Au lendemain du cri de colère poussé par cinq influentes ONG, excédées par le refus persistant d'Alger d'accueillir leurs enquêteurs, l'organisation Track Impunity Always (TRIAL) monte elle-aussi au créneau pour rappeler aux autorités algériennes leurs responsabilités quant au sort non encore élucidé de milliers de disparus.

"Condamnée à une vingtaine de reprises par le Comité des droits de l'Homme des Nations unies, l'Algérie n'a à ce jour entrepris aucune démarche pour mettre en œuvre ses obligations", déplore cette ONG helvétique dotée du statut consultatif auprès de l'ONU.

Dans un communiqué, TRIAL exhorte "une nouvelle fois les autorités algériennes à tout entreprendre pour élucider le sort de près de 10.000 disparus et punir les auteurs de violations massives des droits de l'Homme".

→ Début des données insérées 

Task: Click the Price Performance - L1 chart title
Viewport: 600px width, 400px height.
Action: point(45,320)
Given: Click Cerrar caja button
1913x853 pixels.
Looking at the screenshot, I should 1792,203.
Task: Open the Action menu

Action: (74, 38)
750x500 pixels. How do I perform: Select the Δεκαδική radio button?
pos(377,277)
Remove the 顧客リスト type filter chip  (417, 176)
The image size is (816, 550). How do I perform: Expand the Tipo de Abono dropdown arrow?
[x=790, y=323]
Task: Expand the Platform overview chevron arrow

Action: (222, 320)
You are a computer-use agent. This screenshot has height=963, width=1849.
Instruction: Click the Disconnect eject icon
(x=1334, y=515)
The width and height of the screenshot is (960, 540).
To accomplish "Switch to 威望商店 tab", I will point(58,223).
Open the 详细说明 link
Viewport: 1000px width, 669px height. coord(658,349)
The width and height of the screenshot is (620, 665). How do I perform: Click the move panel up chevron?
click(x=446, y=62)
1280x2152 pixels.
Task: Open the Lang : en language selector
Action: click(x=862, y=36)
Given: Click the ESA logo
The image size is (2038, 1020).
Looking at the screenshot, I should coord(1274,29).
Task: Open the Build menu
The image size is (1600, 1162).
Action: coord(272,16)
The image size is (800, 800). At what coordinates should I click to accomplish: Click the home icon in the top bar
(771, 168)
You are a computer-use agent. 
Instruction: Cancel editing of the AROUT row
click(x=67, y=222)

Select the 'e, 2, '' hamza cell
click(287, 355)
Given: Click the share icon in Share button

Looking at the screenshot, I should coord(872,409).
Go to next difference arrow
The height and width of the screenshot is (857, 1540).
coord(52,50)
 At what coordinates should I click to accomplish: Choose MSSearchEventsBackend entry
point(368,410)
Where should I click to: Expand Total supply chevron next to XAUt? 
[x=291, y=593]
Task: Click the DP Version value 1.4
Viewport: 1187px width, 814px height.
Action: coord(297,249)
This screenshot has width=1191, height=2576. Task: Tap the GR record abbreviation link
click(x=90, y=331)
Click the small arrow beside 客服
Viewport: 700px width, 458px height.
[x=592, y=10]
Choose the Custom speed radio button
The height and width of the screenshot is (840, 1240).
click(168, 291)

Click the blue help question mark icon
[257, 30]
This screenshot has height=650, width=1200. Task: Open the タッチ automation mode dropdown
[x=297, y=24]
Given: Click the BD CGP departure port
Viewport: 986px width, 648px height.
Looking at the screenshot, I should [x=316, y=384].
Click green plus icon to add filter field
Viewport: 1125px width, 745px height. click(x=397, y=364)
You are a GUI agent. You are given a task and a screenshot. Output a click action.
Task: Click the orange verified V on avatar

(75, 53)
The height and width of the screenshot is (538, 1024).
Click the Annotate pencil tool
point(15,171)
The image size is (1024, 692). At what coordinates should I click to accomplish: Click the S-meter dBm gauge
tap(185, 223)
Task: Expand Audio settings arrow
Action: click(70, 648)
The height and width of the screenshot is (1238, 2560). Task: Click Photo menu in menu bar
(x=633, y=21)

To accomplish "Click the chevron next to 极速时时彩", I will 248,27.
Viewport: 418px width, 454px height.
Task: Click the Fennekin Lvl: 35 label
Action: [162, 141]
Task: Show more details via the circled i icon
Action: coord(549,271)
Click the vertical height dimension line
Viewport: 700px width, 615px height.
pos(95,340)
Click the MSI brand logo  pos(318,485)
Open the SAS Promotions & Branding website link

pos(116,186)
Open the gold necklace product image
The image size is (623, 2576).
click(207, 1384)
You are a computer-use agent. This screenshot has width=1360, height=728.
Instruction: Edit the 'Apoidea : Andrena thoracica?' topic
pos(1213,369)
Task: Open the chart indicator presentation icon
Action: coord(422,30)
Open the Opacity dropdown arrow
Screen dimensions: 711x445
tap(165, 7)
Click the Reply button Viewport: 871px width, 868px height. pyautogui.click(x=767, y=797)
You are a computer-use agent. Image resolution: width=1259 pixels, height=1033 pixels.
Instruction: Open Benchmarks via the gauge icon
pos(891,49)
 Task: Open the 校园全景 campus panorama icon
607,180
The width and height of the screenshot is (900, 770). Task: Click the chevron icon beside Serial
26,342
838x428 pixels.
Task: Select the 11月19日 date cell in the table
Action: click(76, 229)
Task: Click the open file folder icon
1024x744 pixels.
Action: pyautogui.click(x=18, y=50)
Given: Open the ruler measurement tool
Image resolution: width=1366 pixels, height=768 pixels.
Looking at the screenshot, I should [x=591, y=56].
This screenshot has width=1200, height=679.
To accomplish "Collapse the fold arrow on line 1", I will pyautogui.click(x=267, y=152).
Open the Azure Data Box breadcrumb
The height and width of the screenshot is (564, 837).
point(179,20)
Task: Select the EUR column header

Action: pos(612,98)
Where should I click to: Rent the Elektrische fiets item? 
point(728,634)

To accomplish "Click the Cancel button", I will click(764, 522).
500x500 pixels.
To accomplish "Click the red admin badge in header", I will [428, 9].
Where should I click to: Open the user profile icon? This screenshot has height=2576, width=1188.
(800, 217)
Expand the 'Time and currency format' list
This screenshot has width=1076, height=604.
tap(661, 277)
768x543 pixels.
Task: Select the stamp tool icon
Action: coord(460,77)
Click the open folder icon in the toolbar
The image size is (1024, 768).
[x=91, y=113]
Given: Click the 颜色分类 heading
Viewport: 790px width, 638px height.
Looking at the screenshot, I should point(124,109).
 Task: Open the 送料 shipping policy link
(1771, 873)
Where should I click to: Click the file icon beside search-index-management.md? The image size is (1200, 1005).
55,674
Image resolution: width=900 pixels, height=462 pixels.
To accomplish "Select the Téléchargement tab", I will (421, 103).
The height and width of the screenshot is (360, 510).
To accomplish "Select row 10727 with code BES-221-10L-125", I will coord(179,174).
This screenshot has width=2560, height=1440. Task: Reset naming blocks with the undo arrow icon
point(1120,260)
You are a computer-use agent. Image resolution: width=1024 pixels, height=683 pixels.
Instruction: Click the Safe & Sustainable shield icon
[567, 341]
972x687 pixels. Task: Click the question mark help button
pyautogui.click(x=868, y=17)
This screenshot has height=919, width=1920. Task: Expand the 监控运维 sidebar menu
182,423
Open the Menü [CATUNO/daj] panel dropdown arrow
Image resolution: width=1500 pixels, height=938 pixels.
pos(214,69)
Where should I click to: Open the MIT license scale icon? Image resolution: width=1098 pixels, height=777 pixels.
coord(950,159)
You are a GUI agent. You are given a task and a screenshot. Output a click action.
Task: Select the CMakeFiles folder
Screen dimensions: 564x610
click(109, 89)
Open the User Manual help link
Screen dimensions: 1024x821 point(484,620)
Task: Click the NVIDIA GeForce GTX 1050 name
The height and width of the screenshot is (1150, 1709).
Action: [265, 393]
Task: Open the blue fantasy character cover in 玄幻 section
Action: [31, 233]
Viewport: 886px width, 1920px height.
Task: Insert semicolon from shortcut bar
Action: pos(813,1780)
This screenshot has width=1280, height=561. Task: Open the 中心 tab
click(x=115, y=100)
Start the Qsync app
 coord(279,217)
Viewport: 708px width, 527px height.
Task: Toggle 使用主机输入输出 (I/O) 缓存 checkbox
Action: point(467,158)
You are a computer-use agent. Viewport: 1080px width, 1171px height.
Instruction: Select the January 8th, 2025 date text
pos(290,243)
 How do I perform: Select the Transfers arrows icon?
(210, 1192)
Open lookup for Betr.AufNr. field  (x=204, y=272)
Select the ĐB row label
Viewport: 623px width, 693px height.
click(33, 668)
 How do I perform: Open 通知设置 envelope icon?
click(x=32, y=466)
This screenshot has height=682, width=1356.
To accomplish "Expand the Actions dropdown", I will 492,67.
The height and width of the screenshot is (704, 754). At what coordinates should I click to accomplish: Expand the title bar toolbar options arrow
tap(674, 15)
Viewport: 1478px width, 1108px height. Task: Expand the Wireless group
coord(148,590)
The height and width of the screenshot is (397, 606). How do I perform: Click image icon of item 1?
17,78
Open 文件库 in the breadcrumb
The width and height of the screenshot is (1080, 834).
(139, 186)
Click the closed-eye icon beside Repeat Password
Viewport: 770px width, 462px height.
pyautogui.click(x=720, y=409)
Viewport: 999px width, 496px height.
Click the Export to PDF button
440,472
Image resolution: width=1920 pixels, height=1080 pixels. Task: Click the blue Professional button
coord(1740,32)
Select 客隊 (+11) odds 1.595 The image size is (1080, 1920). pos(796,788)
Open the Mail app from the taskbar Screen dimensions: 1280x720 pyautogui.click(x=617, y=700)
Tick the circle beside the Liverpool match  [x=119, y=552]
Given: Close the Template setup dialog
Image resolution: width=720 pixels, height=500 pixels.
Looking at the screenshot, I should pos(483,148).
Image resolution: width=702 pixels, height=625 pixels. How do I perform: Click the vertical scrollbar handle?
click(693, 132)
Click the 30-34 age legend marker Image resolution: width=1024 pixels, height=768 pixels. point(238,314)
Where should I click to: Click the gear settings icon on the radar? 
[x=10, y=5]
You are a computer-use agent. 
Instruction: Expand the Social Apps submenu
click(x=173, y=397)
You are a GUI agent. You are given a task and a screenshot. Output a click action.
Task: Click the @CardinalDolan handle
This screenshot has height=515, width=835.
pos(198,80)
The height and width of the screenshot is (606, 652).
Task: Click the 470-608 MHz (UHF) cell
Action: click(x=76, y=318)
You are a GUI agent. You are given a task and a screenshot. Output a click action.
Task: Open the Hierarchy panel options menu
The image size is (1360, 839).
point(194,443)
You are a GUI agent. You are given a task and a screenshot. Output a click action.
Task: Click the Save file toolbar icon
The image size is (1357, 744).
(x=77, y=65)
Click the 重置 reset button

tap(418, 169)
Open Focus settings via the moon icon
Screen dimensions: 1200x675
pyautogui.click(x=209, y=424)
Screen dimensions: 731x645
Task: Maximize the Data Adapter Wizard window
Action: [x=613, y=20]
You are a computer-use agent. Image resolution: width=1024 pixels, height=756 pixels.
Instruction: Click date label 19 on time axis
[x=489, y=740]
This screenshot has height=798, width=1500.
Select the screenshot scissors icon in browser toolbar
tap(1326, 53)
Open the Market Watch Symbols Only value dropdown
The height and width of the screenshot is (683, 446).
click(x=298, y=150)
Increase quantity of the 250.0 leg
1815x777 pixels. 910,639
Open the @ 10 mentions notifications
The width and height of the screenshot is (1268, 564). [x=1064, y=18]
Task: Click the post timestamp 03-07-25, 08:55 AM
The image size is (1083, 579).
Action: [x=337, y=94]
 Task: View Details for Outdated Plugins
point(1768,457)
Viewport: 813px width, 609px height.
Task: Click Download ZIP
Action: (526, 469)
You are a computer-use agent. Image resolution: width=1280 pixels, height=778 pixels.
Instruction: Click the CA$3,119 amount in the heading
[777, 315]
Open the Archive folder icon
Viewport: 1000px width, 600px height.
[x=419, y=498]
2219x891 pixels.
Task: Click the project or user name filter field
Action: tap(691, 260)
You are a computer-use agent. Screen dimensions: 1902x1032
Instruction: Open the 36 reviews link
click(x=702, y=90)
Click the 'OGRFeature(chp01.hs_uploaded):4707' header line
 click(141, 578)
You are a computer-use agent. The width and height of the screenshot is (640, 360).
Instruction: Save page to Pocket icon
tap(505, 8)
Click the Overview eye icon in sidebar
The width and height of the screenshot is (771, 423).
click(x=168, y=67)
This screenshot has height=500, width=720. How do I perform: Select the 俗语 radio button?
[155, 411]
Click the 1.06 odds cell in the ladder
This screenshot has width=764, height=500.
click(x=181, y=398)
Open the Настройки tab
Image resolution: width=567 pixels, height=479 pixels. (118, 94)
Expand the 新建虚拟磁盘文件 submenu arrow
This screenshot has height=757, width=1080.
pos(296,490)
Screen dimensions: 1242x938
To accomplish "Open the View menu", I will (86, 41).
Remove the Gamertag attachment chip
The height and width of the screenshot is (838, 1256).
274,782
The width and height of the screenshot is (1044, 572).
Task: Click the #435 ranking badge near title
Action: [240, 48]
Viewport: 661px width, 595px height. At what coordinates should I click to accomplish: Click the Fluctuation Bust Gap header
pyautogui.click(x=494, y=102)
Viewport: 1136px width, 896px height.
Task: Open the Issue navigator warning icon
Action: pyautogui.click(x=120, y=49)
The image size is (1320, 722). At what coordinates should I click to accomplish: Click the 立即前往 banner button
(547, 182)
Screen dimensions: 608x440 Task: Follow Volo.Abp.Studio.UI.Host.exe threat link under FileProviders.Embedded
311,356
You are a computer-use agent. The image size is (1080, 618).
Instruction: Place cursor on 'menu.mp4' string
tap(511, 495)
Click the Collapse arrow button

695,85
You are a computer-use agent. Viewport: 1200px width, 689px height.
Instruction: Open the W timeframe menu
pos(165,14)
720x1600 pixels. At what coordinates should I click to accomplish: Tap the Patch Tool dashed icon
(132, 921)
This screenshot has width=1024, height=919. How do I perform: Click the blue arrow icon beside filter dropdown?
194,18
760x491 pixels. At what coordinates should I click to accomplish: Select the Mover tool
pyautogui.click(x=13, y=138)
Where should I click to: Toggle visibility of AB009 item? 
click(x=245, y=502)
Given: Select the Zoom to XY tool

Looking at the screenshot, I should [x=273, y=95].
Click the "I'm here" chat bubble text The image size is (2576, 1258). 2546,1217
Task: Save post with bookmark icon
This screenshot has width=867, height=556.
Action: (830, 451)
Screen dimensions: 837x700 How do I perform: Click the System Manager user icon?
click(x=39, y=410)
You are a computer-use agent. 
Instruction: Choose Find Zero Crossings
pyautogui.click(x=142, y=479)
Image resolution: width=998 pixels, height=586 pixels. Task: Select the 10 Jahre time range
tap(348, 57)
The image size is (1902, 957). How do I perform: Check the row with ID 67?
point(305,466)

Cette ONG, basée à Genève et regroupant des juristes et des militants associatifs à travers le monde, défend elle-même les cas de douze victimes algériennes de "disparitions forcées, de tortures sévères en détention et de graves violations des droits de l'Homme".

Elle regrette que malgré toutes les démarches effectuées par les familles des disparus, "aucune enquête n'ait été ouverte et aucun responsable poursuivi".

"En Algérie, l'impunité pour les crimes commis durant la guerre civile est absolue", relève son président, Philip Grant, affirmant que ''les condamnations de l'ONU lui rappellent qu'un tel système, même consacré par la loi, viole de manière inadmissible le droit international".

TRIAL est à l'origine de nombreuses plaintes contre des responsables algériens et hauts gradés de l'armée algérienne pour leur implication dans des violations massives des droits de l'Homme et crimes de guerre, notamment lors de la guerre civile des années 90.

Cette semaine, l'Algérie vient d'être mise à l'index par cinq organisations internationales de défense des droits de l'Homme dont Amnesty International (AI) et Human Rights Watch (HRW) qui l'ont appelé à honorer ses engagements en tant que membre du Conseil des droits de l'Homme des Nations unies et à cesser la fermeture des frontières aux enquêteurs de l'organisation internationale et des ONG mondialement reconnues.

L'appel traduit la profonde indignation des principales ONG actives sur la scène mondiale qui s'offusquent du black-out total maintenu et entretenu par les autorités algériennes dans le but de "cacher la situation peu reluisante" des droits humains dans le pays.

De l'avis d'Eric Goldstein, directeur adjoint de HRW pour la zone MENA, "l'Algérie reste le seul pays de la sous-région à bloquer de manière générale l'accès des organisations de défense des droits de l'Homme à son territoire".